The use of a connected medication dispensing technology can greatly benefit patients with chronic conditions, helping them better comply with long-term therapy, according to a new study from Philips. Over the span of one year, user data from more than 1,300 patients in the Netherlands was analyzed, showing 96 percent of patients using Philips Medido, a connected medication dispensing solution, were adherent to their medication schedule.

A new infographic by Philips looks at the impact of medication non-adherence, demographic data of the study’s patients and the impact on medication adherence and cost savings from the intervention.

What’s the cost of medication non-adherence? As high as $290 billion annually, according to one frequently cited estimate.

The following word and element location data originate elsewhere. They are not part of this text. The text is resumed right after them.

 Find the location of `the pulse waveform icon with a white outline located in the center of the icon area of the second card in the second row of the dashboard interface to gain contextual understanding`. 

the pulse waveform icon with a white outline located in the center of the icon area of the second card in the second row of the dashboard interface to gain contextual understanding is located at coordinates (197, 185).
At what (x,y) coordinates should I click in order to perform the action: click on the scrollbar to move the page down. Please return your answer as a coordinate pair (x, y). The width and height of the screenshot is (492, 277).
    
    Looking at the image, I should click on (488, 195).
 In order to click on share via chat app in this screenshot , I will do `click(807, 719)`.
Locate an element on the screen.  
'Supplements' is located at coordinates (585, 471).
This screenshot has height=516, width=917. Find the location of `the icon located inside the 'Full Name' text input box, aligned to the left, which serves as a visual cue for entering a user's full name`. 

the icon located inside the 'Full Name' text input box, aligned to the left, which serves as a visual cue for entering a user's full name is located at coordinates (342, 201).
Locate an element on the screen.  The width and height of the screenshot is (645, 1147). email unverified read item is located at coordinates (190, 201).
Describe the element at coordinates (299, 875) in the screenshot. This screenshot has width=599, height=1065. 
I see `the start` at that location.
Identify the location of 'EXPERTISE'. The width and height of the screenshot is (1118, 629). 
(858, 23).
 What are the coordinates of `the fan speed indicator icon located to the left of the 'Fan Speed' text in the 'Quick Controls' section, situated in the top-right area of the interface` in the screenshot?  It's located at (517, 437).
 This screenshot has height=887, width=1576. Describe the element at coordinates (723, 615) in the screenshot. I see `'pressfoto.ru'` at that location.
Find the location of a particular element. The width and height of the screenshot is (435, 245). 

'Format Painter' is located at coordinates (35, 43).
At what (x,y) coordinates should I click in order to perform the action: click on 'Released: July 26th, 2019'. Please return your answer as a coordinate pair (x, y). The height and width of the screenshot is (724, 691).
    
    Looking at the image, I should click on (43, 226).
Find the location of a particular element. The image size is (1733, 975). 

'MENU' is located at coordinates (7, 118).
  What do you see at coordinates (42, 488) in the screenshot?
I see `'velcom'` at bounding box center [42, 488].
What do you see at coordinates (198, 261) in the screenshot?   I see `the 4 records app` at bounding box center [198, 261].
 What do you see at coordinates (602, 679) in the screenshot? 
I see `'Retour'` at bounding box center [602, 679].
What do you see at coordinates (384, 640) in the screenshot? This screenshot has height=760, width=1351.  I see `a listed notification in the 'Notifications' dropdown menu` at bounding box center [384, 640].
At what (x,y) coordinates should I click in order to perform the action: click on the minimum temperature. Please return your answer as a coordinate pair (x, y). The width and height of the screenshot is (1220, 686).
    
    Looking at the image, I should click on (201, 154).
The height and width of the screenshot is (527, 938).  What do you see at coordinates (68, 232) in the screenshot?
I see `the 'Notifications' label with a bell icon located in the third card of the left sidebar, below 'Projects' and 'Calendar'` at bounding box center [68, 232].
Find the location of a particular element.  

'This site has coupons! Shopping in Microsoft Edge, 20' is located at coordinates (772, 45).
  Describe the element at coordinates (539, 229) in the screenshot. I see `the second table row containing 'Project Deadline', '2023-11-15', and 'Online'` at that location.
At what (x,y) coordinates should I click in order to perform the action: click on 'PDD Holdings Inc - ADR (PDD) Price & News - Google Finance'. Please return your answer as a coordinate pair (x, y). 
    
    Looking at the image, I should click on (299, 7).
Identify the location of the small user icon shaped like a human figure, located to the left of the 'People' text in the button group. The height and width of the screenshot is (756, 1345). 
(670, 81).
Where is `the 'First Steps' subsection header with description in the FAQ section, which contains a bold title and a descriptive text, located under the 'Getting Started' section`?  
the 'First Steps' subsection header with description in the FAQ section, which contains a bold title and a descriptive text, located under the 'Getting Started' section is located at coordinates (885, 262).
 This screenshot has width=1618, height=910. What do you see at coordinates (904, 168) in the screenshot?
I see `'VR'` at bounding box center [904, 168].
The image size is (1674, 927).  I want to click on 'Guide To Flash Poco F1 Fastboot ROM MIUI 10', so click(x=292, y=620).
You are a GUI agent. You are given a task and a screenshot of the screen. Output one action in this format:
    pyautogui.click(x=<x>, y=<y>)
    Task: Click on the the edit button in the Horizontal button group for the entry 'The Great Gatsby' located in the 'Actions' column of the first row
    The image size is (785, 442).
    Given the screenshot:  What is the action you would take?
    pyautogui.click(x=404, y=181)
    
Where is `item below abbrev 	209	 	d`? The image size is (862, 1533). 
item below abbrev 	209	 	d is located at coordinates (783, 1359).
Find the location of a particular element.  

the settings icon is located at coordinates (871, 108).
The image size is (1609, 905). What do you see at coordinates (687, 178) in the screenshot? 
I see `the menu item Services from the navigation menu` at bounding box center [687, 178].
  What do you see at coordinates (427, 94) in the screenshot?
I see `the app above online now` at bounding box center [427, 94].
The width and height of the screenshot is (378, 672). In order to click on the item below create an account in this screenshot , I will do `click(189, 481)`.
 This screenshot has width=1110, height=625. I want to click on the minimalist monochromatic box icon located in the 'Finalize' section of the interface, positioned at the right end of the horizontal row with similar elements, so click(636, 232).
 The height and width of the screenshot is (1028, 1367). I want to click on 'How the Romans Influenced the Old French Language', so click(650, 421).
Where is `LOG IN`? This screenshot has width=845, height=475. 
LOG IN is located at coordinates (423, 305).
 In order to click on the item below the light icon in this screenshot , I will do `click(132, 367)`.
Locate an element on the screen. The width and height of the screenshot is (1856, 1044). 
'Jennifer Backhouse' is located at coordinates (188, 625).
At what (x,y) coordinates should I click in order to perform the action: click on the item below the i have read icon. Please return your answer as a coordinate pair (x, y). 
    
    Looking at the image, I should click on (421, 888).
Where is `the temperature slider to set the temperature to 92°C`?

An equally bitter pill to swallow is the dismal C+ grade in medication adherence earned in 2013 by Americans with chronic medical conditions, according to the first National Report Card on Adherence from the National Community Pharmacists Association (NCPA).

Fortunately, the healthcare industry is striving to improve performance in this area. 42 Metrics for Improving Medication Adherence: Interventions, Impacts and Technologies provides convincing evidence of the impact of nine key interventions on medication non-adherence—from the presence of pharmacists in patient-centered medical homes to medication reconciliation conducted during home visits.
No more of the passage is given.